ABOUT THIS EXERCISE = In the forum thread below about the untold Battle of Britain, copy word for word the part that begins with the words containing "Also found it" and ends with "into dual citizenship.".

TEXT PROVIDED =
* * *
# Bloody foreigners- The untold Battle of Britain



## v2 (Mar 5, 2012)

_View: https://www.youtube.com/watch?v=ptijNcDanVw_


----------



## Airframes (Mar 5, 2012)

Video blocked due to copyright - shame, I only got to see part of it when it was on British TV.


----------



## Wurger (Mar 5, 2012)

How about now Terry?


_View: https://www.youtube.com/watch?v=ptijNcDanVw_


----------



## Airframes (Mar 5, 2012)

Nope, same again.


----------



## Wurger (Mar 6, 2012)




----------



## Airframes (Mar 6, 2012)

Not to worry my friend, you tried.


----------



## Readie (Mar 6, 2012)

Terry, try 'you tube'
John


----------



## Airframes (Mar 6, 2012)

Will do, thanks John.


----------



## Gnomey (Mar 6, 2012)

It is on 4OD Terry (Channel 4's iPlayer - first place you should really look). Here is the link: The Untold Battle of Britain - 4oD - Channel 4


----------



## Airframes (Mar 6, 2012)

Thanks Hugh, great stuff !


----------



## muscogeemike (Mar 6, 2012)

Many thanks for this posting.


----------



## ppopsie (Mar 12, 2012)

I watched full of it. I was moved so much. Thanks.


----------



## oldcrowcv63 (Mar 12, 2012)

Also found it quite moving. Thanks so much V2 and Wurger for posting the links to this video. I've passed it on to everyone I know who might find it interesting. When next I visit England, there is now a stop to make on my travel intinerary: The Polish War Memorial. I discovered it is located near South Ruislip where my brother was based in the early 60's and where his son, my nephew, was born into dual citizenship.


----------



## Airframes (Mar 12, 2012)

It's very close to RAF Northolt, where 303 (Polish) Squadron were based.


----------



## Wurger (Mar 12, 2012)

Yes it is there.


----------



## javlin (Mar 13, 2012)

Nice vid guys.


----------
* * *
INPUT DATA =
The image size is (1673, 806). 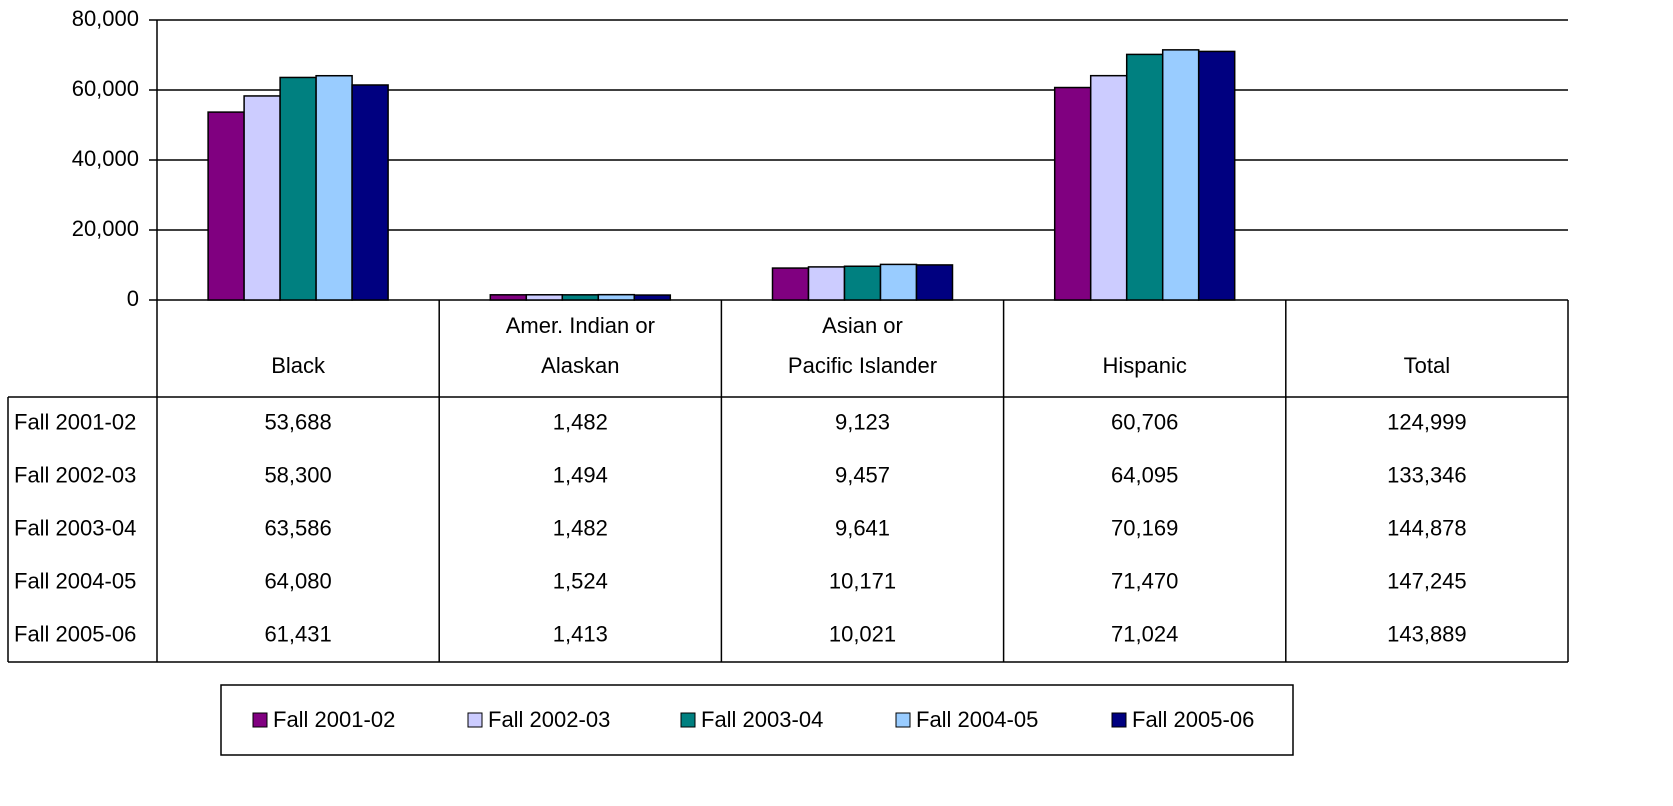 What do you see at coordinates (862, 422) in the screenshot?
I see `table-value: 9,123` at bounding box center [862, 422].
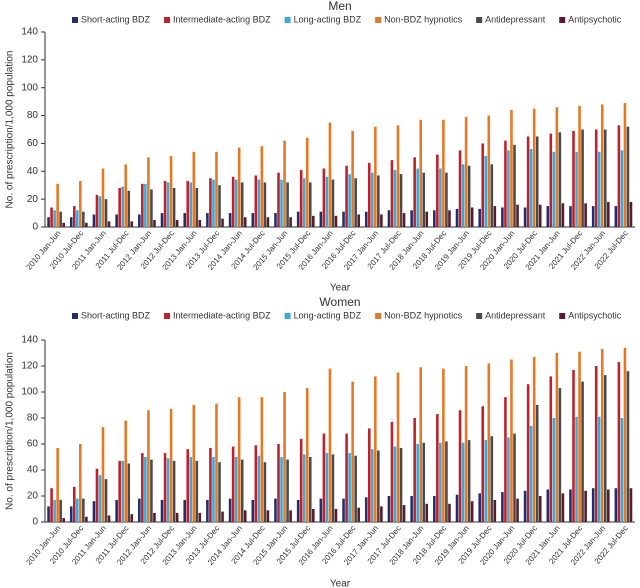  What do you see at coordinates (424, 315) in the screenshot?
I see `legend-label: Non-BDZ hypnotics` at bounding box center [424, 315].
* * *
PROBLEM SOLUTION =
Also found it quite moving. Thanks so much V2 and Wurger for posting the links to this video. I've passed it on to everyone I know who might find it interesting. When next I visit England, there is now a stop to make on my travel intinerary: The Polish War Memorial. I discovered it is located near South Ruislip where my brother was based in the early 60's and where his son, my nephew, was born into dual citizenship.